*** Opening of ENTRIES SHOWN ***

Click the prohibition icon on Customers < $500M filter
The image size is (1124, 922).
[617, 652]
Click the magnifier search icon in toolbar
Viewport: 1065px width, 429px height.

*** Close of ENTRIES SHOWN ***
*** Opening of ENTRIES SHOWN ***

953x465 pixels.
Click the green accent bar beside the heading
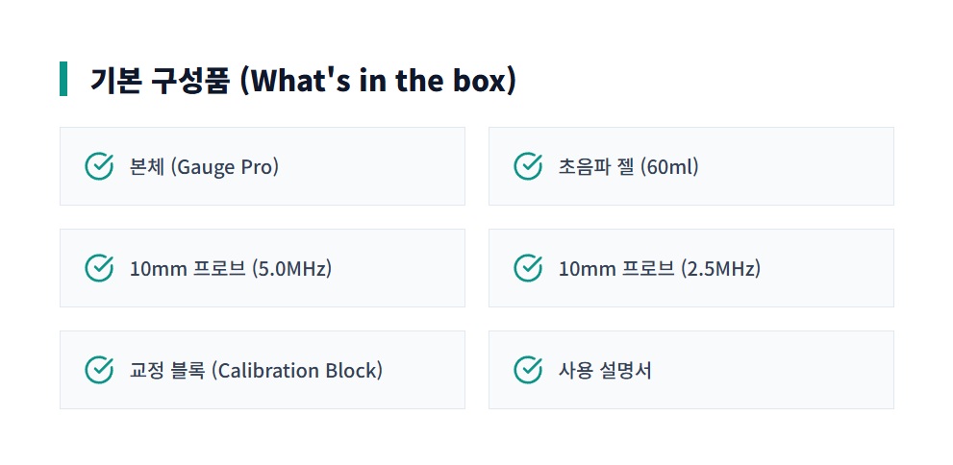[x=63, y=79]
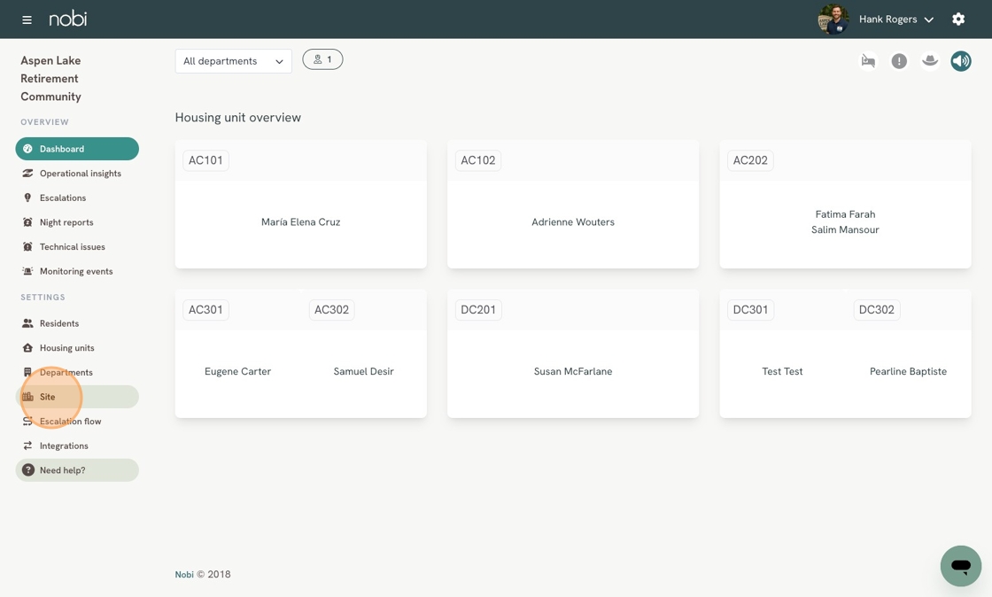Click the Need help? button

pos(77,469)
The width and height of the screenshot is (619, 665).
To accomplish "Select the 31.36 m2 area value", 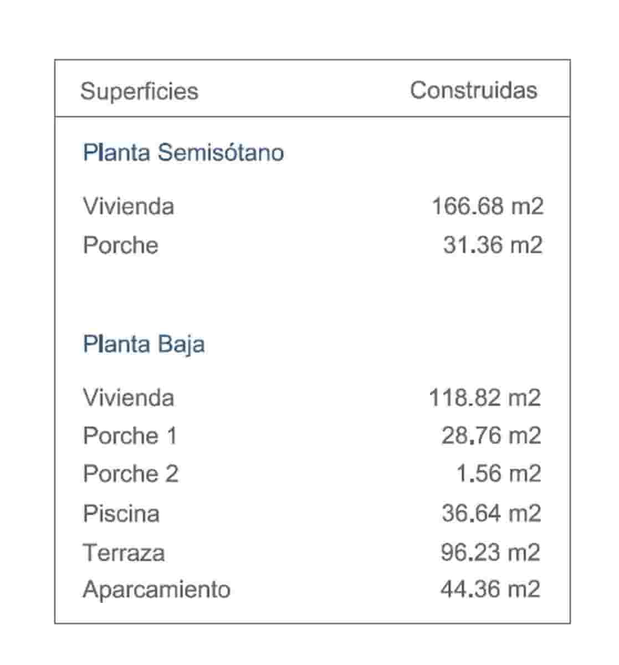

*** Close of ENTRIES SHOWN ***
*** Opening of ENTRIES SHOWN ***

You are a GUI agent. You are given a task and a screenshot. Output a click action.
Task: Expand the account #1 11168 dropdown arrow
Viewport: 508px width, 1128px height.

*** Close of ENTRIES SHOWN ***

**ABOUT THIS EXERCISE:** Among the records above, only the lines between the line holding "Task: Expand the" and the line holding "Viewport: 508px width, 1128px height.", inclusive, are to be output, exactly as written.

**EXERCISE RESPONSE:**
Task: Expand the account #1 11168 dropdown arrow
Viewport: 508px width, 1128px height.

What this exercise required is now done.